# COMPLETE O SEGUINTE
1) Transcreva literalmente, do excerto sobre o caminho-de-ferro, o trecho que vai de "O movimento controlava" até "oposto de Angola.".
2) Responda, com base no excerto sobre o caminho-de-ferro:
(a) Em que terra nasceu Jonas Savimbi?
(b) De que ano é a imagem deixada como memória?
(c) Em que trabalho forçado tinha sido contratado o homem citado em 1999?
3) Prossiga o excerto sobre o caminho-de-ferro a partir da última frase apresentada.

O movimento controlava então grande parte do território do país e nele guerreava. Levou-me à estação dos comboios do Munhango, terra onde nasceu Jonas Savimbi, filho dum funcionário do CFB. Os comboios já não circulavam. A estação era igual aos outros esqueletos de alvenaria e ferro abandonados que se vêem no documentário de Anabela Saint-Maurice. No meio de terras de ninguém, bastava-me ver os carris escalavrados perdendo-se no horizonte para entender o valor incalculável do comboio desperdiçado pela guerra entre duas cliques monstruosas baseadas a milhares de quilómetros do Munhango, uma em Luanda, outra nas Terras do Fim do Mundo, no extremo oposto de Angola.

Isso é passado. Aqui deixo como memória uma imagem de 1983 colhida no Munhango. Mostra um soldado da UNITA na linha interrompida. O teledocumentário de Saint-Maurice finge que procura fugir do passado de guerra, mas ele percorre o caminho-de-ferro de todas as formas. E o documentário lá vai chegando a pontes destruídas, minas enterradas que funcionam em tempo de paz como pesadelos que ainda matam e estropiam, campos de refugiados, cidades destruídas, fome, doença, abandono, promessas de reabertura, obras lentas, esperança mitigada.

Os funcionários antigos da empresa, guardadores de técnicas e regras antigas, mostram a teimosia das pessoas em querer sobreviver com decência e trabalho digno. Recordam o passado colonial com cuidado factual. E o paradoxo é que o tempo vivido sob o domínio dos portugueses é para eles menos mau do que as décadas de guerra civil entre angolanos independentes e que os anos recentes sob o governo dos grandes sobas do petróleo. Como dizia em 1999 um antigo contratado para o trabalho forçado no cacau de São Tomé, nos tempos coloniais "só não tinha a liberdade".

Excertos de dados

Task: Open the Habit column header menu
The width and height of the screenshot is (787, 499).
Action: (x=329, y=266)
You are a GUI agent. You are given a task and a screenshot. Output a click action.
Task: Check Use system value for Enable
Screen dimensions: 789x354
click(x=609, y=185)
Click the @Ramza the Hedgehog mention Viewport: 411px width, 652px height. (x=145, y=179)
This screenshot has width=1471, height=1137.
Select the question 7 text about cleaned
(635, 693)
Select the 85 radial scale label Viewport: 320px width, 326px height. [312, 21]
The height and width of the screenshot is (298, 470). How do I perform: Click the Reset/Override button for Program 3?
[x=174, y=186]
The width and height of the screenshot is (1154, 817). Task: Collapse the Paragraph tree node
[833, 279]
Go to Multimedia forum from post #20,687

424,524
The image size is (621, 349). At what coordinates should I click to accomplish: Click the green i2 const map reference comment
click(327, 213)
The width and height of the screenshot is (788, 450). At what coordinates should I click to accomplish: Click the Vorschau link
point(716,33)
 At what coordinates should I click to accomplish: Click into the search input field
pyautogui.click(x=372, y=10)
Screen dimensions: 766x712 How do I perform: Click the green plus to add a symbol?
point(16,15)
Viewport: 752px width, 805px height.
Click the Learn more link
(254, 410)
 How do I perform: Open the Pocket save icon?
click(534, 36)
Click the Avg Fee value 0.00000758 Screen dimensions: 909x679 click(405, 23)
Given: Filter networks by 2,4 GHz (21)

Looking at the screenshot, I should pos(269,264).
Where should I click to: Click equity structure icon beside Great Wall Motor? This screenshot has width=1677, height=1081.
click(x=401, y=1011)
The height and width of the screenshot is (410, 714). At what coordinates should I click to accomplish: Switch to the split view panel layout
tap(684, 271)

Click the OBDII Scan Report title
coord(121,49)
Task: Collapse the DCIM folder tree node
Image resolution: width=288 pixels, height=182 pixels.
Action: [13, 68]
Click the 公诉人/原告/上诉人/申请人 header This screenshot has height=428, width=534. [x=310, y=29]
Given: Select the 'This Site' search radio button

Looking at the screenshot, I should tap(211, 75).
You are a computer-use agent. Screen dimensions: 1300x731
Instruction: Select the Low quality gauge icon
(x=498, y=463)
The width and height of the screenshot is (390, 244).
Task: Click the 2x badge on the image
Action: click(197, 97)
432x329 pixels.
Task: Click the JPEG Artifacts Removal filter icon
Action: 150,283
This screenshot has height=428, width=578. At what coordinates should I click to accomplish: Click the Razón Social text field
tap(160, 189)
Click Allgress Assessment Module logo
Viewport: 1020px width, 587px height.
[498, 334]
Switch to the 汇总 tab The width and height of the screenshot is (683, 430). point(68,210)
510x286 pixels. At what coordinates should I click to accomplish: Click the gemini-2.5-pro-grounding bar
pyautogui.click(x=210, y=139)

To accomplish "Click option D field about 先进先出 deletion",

# RESPOSTAS ÀS TAREFAS
1)
O movimento controlava então grande parte do território do país e nele guerreava. Levou-me à estação dos comboios do Munhango, terra onde nasceu Jonas Savimbi, filho dum funcionário do CFB. Os comboios já não circulavam. A estação era igual aos outros esqueletos de alvenaria e ferro abandonados que se vêem no documentário de Anabela Saint-Maurice. No meio de terras de ninguém, bastava-me ver os carris escalavrados perdendo-se no horizonte para entender o valor incalculável do comboio desperdiçado pela guerra entre duas cliques monstruosas baseadas a milhares de quilómetros do Munhango, uma em Luanda, outra nas Terras do Fim do Mundo, no extremo oposto de Angola.

2)
(a) No Munhango.
(b) De 1983.
(c) No cacau de São Tomé.

3)
Falava ele para um outro interessante teledocumentário de Anabela Saint-Maurice, "O Contrato", repetido na RTP1 em 2/12. Nas roças abandonadas e despojadas, sem trabalho e sem condições de vida, sem ter como voltar a uma família de onde foi arrancado há décadas, o serviçal deportado dizia que tinha uma vida material melhor no tempo do colonialismo. Noutra roça, um antigo criado dos patrões portugueses apenas pode descrever, para imaginarmos, como era a farda branca com botões de prata e como era o serviço de prata e porcelana entretanto roubado pelos novos administradores do Estado são-tomense.

Para explicar, ambos os teledocumentários fazem incursões históricas sem saudosismo, uma no passado do CFB e nos tempos áureos do colonialismo até aos anos 60, outra no sistema do "contrato", forma que os colonialistas portugueses encontraram de substituir a escravatura pela sua forma mais próxima: uma deportação à força e um contrato à maneira.

Sobrevinda a independência, nenhuma das duas histórias tem final feliz, seja num país em paz, como São Tomé e Príncipe, seja num país que os próprios dirigentes destruíram com a guerra e o abandono.

O caminho-de-ferro de Benguela permite uma viagem ao coração das trevas dos males maiores e menores do género humano e a que a paisagem resiste. A viagem metaforiza visualmente um povo que ainda não se encontrou. E em São Tomé a bondade da natureza e das pessoas parece esconder que o pequeno arquipélago encalhou também na mesma noite de desprezo e esquecimento.

Das roças destruídas pelo tempo de incúria e das linhas oblíquas e ferrugentas do caminho-de-ferro de Benguela solta-se o sabor amargo da trágica dificuldade do continente africano em enxertar a modernidade no seu terreno e na sua cultura.